JavaScript Coding Exercises Workbook - Kauress
https://gum.co/JieDN
======
Kauress
I've been working on a JavaScript technical interview workbook for junior
devs. I've been working as coding bootcamp instructor and also running my own
training company and came to the conclusion:

The best way for junior developers to circumvent the issue of not having
enough experience/projects and still get employed is to do plenty of coding
exercises (including on old and newer ES features) without having done whole
projects on them.

This demonstrates a practical understanding of core and advanced JavaScript
concepts.

Often people have to balance multiple things while they learn to code
including part-time jobs. Therefore, they're on a time crunch and may or may
not be able to commit to doing projects. I've faced this with students before.
They have committed to learning to code but life just gets in the way.

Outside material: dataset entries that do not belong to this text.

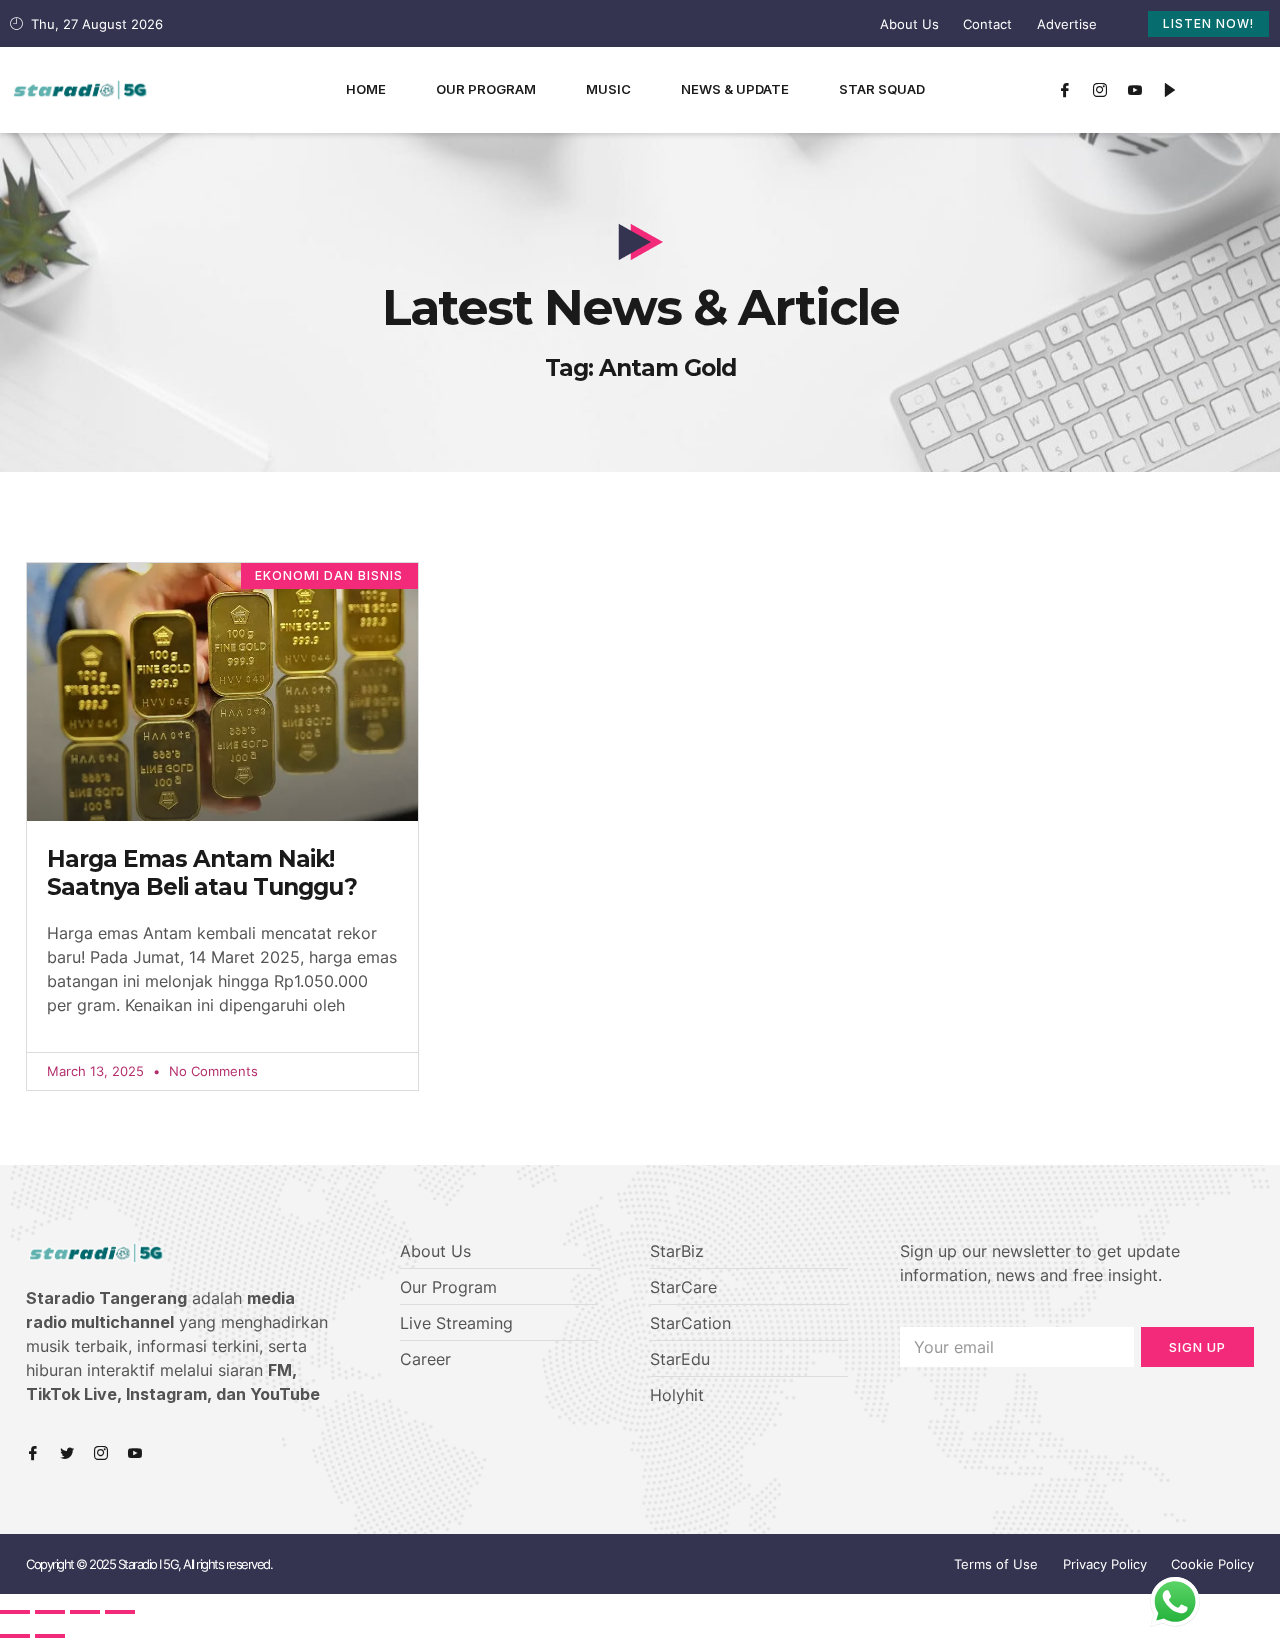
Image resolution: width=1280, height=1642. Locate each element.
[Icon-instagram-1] (1100, 90)
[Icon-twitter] (67, 1453)
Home (366, 89)
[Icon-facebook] (1065, 90)
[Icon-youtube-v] (1135, 90)
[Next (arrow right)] (50, 1636)
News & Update (735, 89)
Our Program (486, 89)
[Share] (50, 1612)
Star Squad (882, 89)
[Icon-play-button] (1170, 90)
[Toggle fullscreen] (85, 1612)
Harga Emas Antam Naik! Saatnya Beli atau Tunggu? (202, 873)
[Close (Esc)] (15, 1612)
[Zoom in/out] (120, 1612)
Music (608, 89)
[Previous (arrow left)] (15, 1636)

There are also people who leave everything including employment in order to
learn how to code. The more time they spend out of web-dev employment status
means the more they dip into their savings and deplete their bank balances.

So this technical guide is focused on circumventing these issues in a
practical and straightforward way.

Each section of each chapter has about 70 - 90 coding exercises + underlying
theory. The basic premise is that you read a section, practice the coding
exercises and then move on to the next section.

Therefore solidifying your base at each step. Moving you from basic to
advanced concepts.

------
bryanrasmussen
I think this should probably be a show hn post.